WHAT IS BEING ASKED = Filter these entries down to the lines that hold the word "agent", and show each of them.

──────── TASK DATA

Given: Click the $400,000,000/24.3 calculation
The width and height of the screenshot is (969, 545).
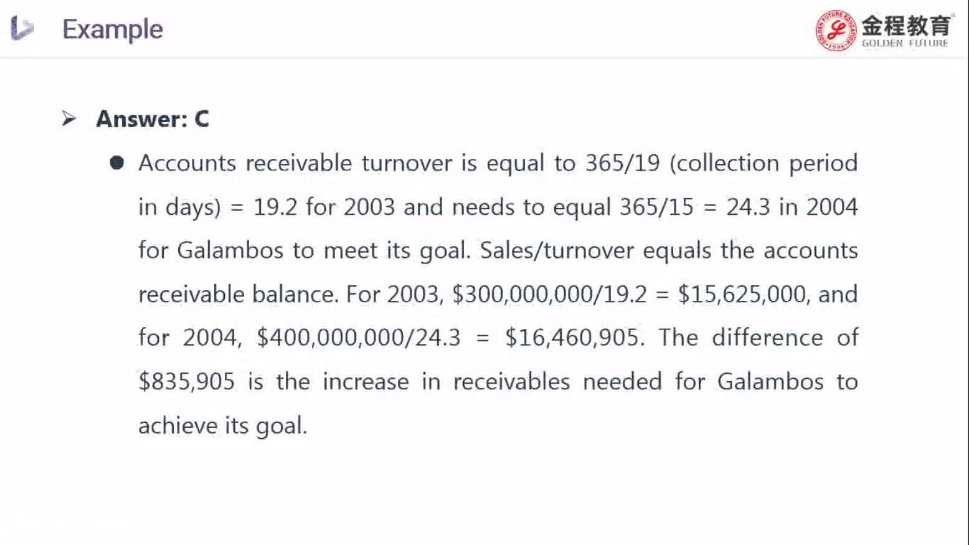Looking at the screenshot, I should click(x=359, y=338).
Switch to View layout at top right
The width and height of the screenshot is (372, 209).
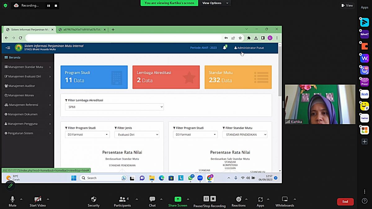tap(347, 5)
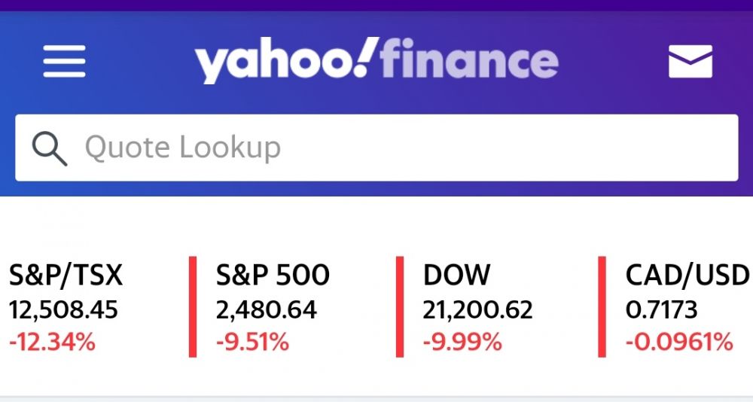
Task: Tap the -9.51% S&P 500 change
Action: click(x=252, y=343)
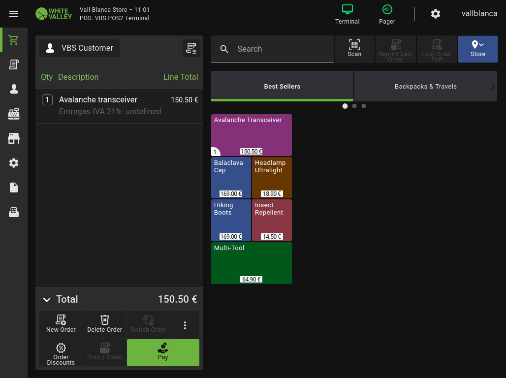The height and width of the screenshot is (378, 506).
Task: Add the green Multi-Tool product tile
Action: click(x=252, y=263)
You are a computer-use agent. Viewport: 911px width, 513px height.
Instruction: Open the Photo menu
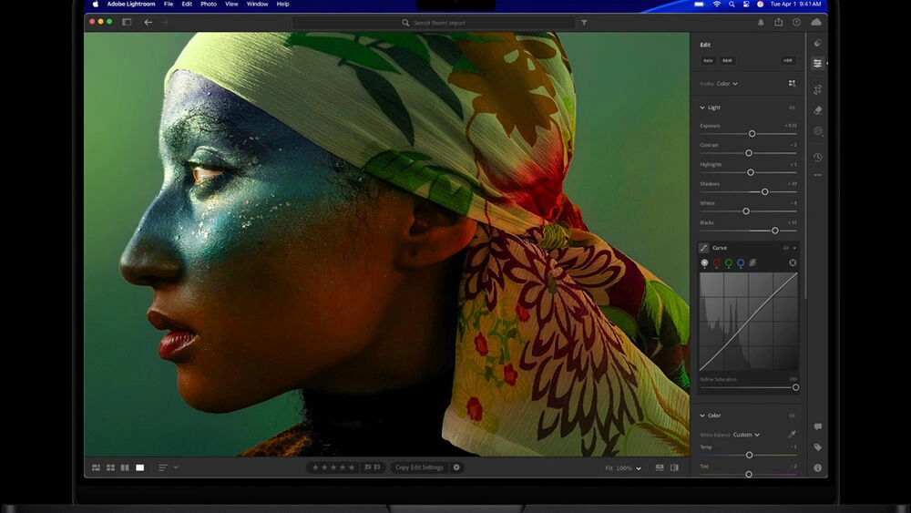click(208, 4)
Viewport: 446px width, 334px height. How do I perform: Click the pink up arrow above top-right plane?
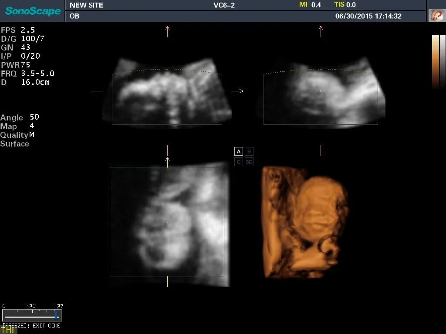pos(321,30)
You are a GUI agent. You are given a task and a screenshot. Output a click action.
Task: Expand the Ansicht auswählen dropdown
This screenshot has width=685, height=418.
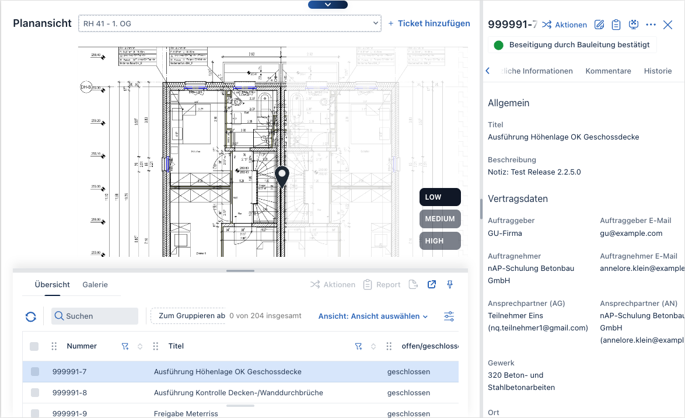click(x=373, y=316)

────────────────

RESULT =
You are a computer-use agent. Viewport: 911px width, 513px height.
You are a GUI agent. You are given a task and a screenshot. Output a click action.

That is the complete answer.